MarkTechPost Michal Sutter

Onton just launched Ontology 1, an AI model that reasons through vague shopping queries instead of matching keywords. It beat Google Shopping and Amazon on accuracy while indexing barely 1% of their catalogs.

Based on reporting by MarkTechPost, Michal Sutter — read the original for the full story.

Summary, retelling and take written by AI under human oversight; images are AI-generated illustrations. How we work · Report an error

Search boxes on shopping sites have not really changed since the late 1990s. Type in something specific like "pet-friendly sectional" and most engines just hunt for a tag that says pet-friendly, which is often missing or simply made up by the seller. Onton, a San Francisco outfit, is betting that this narrow, attribute-matching approach is the actual bottleneck in e-commerce search, and its new model, Ontology 1, tries to fix it by reasoning rather than filtering.

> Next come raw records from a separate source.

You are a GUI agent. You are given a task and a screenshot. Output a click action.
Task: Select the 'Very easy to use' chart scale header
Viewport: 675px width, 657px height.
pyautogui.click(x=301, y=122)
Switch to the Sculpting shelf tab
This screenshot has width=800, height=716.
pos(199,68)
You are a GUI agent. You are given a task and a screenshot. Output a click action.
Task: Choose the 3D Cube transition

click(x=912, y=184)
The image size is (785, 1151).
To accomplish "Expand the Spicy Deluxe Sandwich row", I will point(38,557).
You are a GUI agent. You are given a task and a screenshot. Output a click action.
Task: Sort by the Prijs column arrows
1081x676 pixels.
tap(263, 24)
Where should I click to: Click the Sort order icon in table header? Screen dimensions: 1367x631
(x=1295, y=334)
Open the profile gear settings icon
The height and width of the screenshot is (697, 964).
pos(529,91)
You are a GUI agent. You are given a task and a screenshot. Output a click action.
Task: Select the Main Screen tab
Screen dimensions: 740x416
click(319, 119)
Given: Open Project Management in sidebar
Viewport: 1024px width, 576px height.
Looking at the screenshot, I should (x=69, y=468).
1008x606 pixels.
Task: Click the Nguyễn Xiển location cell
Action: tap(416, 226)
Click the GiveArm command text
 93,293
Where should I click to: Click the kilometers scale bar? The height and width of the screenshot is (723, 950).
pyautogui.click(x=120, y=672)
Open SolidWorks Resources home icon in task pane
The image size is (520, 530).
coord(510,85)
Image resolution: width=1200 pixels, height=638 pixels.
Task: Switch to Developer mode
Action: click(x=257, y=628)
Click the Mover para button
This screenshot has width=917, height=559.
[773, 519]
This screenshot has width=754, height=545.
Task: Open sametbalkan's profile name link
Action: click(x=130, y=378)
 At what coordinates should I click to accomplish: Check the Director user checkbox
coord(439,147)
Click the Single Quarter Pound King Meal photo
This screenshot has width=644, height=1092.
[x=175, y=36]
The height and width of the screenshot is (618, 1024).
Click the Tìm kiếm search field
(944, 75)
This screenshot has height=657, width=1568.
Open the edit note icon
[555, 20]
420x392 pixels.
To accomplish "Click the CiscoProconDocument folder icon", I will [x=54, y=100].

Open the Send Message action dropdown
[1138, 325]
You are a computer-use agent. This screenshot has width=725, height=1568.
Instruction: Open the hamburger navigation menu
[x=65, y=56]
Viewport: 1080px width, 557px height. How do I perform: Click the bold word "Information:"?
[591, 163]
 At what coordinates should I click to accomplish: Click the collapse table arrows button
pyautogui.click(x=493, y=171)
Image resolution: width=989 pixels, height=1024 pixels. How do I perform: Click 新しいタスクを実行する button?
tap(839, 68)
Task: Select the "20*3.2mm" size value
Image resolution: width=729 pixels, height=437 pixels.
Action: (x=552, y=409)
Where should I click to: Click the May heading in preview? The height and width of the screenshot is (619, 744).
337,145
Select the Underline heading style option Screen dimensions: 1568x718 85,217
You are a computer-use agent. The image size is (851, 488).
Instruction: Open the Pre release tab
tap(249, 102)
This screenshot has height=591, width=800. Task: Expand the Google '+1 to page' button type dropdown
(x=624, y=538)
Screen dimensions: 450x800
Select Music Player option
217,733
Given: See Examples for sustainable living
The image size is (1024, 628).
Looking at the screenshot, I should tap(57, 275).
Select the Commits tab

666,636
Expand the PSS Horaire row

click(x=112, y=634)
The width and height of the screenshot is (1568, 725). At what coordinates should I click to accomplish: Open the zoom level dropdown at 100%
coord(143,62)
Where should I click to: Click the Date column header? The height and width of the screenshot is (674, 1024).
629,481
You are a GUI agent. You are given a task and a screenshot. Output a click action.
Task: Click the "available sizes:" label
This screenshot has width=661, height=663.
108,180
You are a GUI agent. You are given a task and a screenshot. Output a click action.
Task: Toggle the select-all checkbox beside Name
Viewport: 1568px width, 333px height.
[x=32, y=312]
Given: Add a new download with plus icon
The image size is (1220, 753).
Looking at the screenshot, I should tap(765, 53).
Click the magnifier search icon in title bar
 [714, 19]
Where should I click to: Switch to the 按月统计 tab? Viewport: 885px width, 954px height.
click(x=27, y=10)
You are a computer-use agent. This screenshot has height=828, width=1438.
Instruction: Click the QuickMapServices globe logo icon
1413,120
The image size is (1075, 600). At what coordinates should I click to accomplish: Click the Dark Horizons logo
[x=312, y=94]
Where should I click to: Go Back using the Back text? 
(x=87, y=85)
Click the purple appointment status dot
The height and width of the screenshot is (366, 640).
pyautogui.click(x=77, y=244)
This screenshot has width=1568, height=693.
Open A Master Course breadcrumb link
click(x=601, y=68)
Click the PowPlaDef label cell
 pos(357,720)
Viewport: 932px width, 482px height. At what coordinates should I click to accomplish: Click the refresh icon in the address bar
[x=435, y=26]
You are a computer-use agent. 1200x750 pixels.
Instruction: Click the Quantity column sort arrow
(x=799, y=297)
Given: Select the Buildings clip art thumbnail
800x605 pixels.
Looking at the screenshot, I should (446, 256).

Instead of trusting a seller's label, Ontology 1 builds what Onton calls an inspectable knowledge graph. For a query about pet-friendly furniture, it looks at fiber, weave, and construction, checks those properties against the actual listing, and flags claims that don't add up. It also factors in how trustworthy the listing or review source seems, since gamed listings and paid reviews are apparently common enough to matter. When the model hits a concept it doesn't already understand, it works it out from more basic, checkable properties, then reuses that reasoning the next time a similar query comes in.

Onton put numbers behind the pitch with a new benchmark called Subtext-Decor-90, which it released publicly along with code and data. Three separate multimodal LLM judges, Claude Opus 4.8, Gemini 3.1 Pro, and GPT-5.5, scored the top ten results from Onton, Amazon, and Google Shopping across 90 text queries. Ontology 1 landed a mean precision@10 of 0.630, ahead of Google Shopping at 0.543 and Amazon at 0.469, and it won 52 of the 90 queries outright versus 19 for Google and 16 for Amazon. It did all this while indexing roughly 1% of what its competitors carry, and only in the home decor and furniture vertical so far.

The numbers aren't bulletproof. Agreement between the three judges was modest, with a Krippendorff's alpha of 0.465, meaning the exact scores wobble depending on which judge you ask. But all three judges ranked the three engines in the same order, which is the part Onton leans on. The model also has clear weak spots: on functional-spec queries like finding a lamp that won't disturb a partner reading at 3am, Amazon's deeper category metadata still wins by a wide margin, something Onton chalks up to its narrower, single-vertical index.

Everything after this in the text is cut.